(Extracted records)

# # # # # # #

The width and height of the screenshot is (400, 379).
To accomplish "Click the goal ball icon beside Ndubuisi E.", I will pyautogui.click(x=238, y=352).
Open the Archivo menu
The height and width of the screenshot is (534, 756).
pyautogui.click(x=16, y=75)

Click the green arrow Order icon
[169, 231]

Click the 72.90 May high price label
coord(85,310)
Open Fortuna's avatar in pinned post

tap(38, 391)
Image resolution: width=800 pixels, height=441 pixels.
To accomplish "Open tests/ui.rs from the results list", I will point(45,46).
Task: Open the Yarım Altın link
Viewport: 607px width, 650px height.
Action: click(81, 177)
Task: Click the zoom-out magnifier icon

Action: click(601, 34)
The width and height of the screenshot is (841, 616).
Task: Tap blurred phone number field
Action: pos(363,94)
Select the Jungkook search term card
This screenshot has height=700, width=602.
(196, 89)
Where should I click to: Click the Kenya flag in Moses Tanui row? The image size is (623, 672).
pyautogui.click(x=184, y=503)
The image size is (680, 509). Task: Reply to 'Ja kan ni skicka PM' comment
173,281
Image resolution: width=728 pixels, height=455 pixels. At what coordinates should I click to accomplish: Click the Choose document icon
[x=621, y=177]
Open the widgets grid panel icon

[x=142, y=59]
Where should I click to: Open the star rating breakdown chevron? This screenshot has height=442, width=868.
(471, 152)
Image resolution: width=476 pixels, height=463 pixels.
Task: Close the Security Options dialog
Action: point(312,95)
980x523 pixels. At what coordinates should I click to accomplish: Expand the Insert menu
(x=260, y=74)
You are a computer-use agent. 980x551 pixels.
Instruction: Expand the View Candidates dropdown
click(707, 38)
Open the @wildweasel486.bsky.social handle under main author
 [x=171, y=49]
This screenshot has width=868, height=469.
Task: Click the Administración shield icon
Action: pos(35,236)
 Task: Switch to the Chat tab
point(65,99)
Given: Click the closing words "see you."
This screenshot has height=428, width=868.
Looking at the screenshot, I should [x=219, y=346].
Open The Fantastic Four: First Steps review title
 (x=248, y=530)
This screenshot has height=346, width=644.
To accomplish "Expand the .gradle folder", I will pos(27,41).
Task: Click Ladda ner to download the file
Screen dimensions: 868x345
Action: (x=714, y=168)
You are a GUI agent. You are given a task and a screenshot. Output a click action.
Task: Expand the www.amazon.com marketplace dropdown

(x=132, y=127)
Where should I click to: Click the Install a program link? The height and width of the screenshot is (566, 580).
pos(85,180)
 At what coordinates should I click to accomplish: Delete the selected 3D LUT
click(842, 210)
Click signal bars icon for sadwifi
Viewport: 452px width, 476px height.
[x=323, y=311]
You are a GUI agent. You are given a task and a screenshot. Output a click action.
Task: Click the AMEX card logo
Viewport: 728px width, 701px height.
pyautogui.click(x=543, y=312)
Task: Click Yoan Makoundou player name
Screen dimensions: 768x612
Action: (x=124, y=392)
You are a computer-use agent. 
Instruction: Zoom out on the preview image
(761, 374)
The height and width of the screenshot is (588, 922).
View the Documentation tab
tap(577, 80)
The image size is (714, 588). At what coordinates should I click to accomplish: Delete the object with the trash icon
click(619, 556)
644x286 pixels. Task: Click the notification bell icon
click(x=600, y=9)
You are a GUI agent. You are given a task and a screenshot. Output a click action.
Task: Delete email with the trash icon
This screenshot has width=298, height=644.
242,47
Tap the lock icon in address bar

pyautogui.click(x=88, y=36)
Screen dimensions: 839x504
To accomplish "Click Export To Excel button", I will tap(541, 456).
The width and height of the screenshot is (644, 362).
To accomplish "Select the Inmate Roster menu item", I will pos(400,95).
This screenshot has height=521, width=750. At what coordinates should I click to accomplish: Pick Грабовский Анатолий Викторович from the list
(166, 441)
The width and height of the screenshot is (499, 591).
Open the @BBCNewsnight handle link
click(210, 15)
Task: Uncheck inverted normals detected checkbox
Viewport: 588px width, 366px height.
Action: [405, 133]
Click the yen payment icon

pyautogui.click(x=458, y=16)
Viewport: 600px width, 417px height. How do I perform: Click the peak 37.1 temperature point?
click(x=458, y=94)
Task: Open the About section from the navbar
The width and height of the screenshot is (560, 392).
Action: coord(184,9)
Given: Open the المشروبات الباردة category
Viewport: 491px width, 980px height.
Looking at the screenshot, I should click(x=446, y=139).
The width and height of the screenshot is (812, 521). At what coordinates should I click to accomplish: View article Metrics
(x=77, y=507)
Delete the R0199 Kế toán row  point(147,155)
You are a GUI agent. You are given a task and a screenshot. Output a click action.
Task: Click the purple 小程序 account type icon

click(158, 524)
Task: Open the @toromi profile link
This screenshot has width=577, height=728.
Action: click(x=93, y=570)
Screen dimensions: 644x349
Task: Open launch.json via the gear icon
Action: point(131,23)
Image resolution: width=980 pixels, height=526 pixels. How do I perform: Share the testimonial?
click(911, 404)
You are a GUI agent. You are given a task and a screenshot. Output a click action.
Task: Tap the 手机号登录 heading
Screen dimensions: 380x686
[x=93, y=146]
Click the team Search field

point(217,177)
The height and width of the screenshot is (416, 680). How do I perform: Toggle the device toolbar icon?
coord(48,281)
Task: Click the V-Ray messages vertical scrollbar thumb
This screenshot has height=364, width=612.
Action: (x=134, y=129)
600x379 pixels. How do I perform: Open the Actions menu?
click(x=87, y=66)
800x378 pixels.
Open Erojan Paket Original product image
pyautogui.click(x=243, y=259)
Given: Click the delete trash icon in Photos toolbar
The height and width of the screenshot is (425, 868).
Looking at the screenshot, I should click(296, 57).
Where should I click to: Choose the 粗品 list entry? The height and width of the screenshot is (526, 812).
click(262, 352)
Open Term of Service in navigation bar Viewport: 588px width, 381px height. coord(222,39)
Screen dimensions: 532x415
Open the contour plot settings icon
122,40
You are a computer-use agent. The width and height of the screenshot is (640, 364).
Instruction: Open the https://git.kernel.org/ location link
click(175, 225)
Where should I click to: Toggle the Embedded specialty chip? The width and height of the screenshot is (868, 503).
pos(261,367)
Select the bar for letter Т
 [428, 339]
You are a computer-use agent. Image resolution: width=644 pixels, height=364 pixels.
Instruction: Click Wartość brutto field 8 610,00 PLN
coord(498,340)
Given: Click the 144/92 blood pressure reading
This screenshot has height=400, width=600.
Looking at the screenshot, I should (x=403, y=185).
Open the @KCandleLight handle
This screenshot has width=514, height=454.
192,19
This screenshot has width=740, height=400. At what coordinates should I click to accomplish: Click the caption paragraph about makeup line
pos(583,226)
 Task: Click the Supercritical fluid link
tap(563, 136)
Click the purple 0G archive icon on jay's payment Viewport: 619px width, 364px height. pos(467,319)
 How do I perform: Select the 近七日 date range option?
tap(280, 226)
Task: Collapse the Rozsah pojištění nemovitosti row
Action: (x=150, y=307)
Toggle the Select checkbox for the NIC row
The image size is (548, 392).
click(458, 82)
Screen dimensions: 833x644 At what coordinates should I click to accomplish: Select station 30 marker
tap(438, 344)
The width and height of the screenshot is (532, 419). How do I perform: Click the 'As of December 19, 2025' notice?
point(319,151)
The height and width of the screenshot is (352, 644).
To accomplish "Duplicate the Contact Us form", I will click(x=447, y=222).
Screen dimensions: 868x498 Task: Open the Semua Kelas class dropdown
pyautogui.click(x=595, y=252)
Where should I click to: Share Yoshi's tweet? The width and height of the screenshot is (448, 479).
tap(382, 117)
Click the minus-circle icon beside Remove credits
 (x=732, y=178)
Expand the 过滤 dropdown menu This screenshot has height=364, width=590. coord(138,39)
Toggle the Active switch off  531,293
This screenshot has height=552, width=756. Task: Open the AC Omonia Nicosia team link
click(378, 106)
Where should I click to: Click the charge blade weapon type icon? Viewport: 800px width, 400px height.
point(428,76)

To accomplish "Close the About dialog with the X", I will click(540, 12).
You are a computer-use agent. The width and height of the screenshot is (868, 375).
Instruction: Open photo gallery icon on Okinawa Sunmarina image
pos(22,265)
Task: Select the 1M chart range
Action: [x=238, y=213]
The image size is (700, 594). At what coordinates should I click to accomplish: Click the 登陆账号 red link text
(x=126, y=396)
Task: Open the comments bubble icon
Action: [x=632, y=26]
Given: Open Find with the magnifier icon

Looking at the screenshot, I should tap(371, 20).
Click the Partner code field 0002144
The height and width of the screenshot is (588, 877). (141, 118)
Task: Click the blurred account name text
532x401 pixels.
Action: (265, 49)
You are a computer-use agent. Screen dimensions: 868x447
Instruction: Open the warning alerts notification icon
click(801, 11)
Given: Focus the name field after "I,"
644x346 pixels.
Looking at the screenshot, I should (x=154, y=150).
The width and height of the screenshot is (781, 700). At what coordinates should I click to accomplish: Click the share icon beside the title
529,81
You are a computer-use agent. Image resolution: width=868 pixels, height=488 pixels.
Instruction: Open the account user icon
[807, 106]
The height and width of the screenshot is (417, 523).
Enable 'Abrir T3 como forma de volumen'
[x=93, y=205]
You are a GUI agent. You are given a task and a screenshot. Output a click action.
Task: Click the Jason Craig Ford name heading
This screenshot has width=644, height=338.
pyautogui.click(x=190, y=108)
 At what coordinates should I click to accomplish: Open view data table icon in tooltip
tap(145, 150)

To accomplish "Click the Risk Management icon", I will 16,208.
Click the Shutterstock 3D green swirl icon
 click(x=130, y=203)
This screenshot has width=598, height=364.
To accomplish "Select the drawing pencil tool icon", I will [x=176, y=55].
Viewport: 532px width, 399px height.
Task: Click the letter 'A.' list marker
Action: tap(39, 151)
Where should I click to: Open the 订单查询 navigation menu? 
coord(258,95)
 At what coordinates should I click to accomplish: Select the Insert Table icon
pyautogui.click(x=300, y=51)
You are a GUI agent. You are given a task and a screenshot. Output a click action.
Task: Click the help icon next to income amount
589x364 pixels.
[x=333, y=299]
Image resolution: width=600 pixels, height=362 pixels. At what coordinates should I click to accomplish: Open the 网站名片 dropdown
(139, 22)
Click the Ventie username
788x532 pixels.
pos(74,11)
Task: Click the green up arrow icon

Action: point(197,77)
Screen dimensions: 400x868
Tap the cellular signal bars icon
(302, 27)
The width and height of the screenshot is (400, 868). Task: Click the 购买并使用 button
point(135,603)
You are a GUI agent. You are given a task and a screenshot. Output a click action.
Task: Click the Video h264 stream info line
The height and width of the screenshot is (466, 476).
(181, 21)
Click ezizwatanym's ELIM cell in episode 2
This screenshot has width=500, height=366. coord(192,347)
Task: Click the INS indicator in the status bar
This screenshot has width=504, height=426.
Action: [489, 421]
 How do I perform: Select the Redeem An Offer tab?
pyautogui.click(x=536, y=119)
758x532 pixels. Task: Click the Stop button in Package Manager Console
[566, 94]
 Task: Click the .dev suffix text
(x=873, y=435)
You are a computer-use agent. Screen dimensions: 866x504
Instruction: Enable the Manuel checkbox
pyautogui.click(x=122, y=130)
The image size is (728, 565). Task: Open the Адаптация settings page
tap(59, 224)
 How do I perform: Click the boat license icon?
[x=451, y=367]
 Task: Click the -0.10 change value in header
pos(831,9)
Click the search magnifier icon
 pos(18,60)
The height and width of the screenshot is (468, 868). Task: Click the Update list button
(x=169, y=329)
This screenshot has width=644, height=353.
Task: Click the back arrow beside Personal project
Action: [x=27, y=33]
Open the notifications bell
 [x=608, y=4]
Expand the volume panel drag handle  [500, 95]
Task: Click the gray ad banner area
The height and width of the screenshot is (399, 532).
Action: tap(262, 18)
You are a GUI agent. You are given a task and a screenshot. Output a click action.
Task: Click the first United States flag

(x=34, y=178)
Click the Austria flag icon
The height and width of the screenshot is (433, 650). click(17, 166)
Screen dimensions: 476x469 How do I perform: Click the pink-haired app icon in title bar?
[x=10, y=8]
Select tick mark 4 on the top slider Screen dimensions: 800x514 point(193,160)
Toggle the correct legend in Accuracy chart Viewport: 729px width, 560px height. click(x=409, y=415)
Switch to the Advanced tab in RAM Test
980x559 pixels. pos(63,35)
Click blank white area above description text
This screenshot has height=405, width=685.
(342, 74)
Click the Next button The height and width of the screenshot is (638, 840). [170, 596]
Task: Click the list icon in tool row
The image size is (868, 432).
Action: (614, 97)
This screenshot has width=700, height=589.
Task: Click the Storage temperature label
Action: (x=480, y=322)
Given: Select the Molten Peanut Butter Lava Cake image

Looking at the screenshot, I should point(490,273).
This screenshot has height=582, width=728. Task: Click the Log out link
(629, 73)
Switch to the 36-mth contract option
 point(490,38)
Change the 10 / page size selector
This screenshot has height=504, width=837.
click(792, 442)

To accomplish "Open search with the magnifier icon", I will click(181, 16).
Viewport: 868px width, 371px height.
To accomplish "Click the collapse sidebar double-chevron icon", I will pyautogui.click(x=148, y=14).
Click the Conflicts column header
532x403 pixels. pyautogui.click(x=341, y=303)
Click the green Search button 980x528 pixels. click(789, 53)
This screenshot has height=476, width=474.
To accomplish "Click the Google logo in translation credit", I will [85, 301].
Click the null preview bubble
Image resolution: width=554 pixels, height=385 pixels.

# # # # # # #

Problem to work on: Would you report every line of the entries above containing the word "logo"?

Answer box:
Task: Click the AMEX card logo
To accomplish "Click the Google logo in translation credit", I will [85, 301].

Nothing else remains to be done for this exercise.